Day 8 — Fortran on GPU
July 1, 2026 · Morning: Vincent Lafage (IJCLab) — Fortran 2018 on GPU · 5 pm: Pierre Aubert (LAPP) — Julia … in Rust … and C++ … with pixi ? · Marcel Vivargent Auditorium + satellites (including CINERI). The hands-on reuses Day 3's repo (
day-3-a/), theGPU/side this time — every measurement below is reproduced locally (nvfortran + GTX 1650).
Morning session — standard Fortran on the GPU
1. do concurrent: from CPU to GPU without changing a line
The Day 3 bridge is crossed.
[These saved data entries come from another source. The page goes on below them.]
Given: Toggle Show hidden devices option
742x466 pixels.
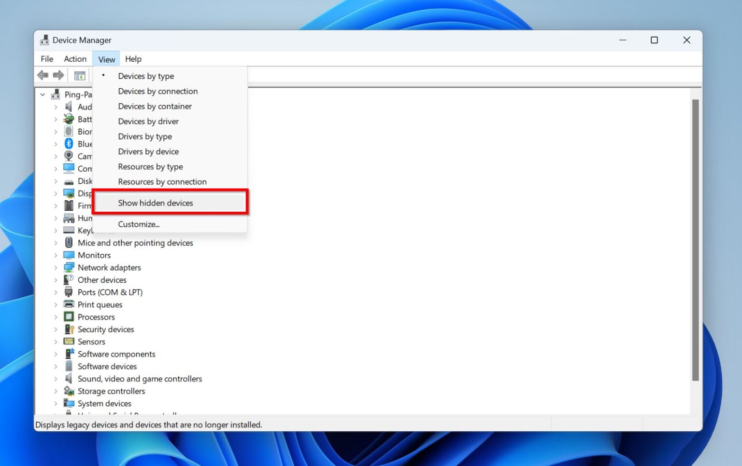Looking at the screenshot, I should click(x=156, y=203).
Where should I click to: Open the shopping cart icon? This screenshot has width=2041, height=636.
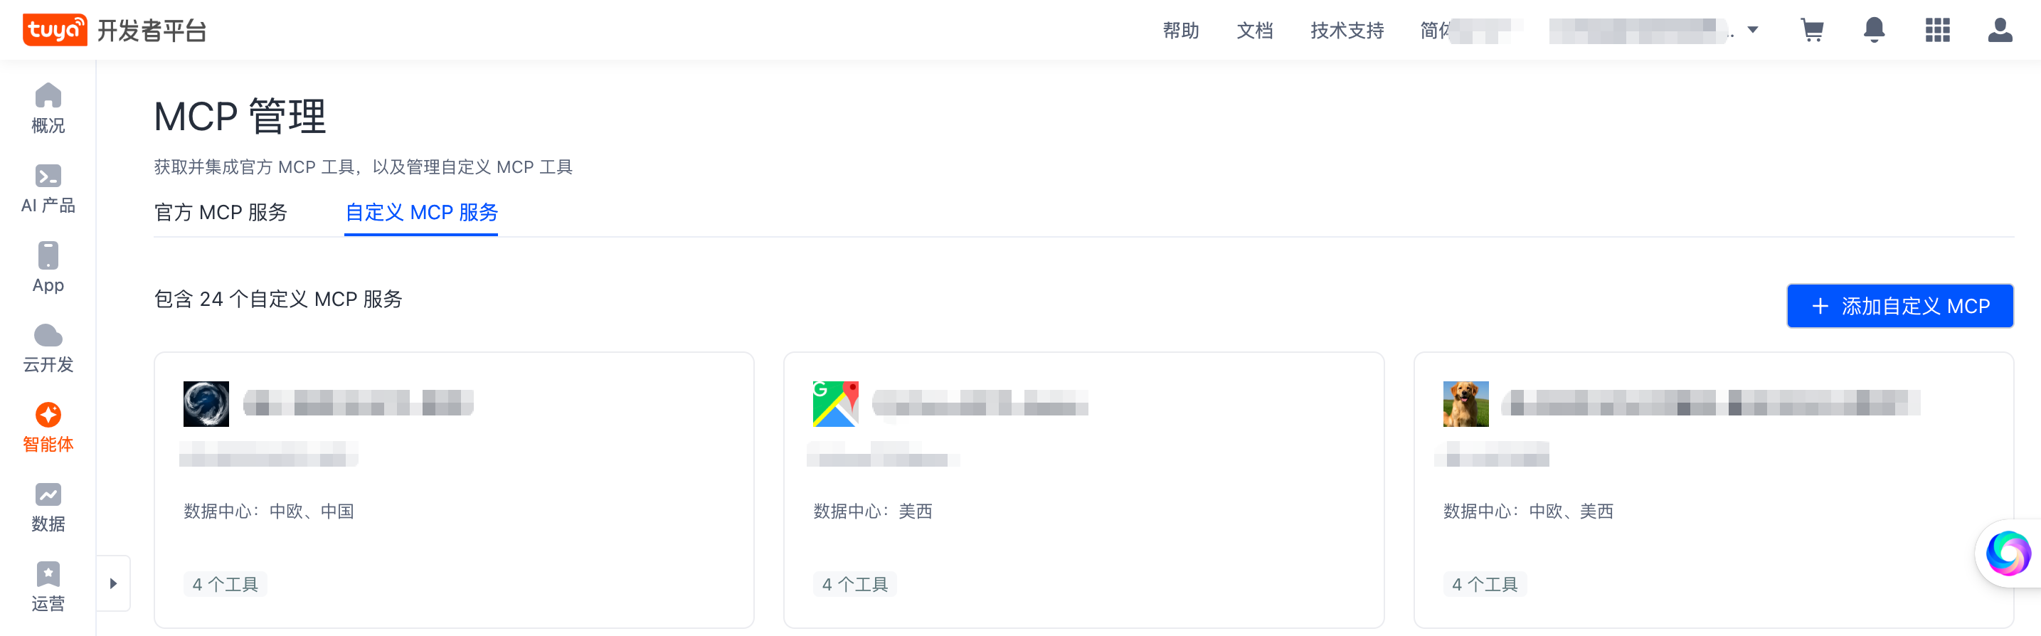point(1812,30)
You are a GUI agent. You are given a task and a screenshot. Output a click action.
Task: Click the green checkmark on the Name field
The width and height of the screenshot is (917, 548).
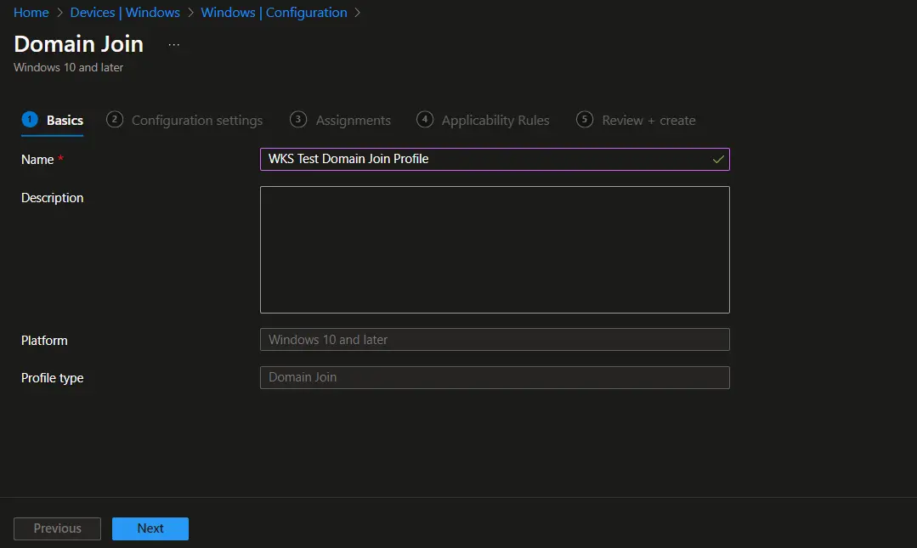click(x=718, y=159)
The nested do loops of the Laplacian become a do concurrent —
an ISO standard construct that asserts the iterations are independent, so the compiler may run
them in any order.
do concurrent (i = 2:nx-1, j = 2:ny-1)
lap_u = sum(stencil * U0(i-1:i+1, j-1:j+1))
U1(i,j) = U0(i,j) + dt * (Diffusivity_u*lap_u - U0(i,j)*V0(i,j)**2 &
+ Feed_Rate*(1.0_pr - U0(i,j)))
end do
No directive, no API — plain Fortran. With -stdpar=gpu, nvfortran generates a kernel,
allocates the arrays in unified memory and moves the data itself.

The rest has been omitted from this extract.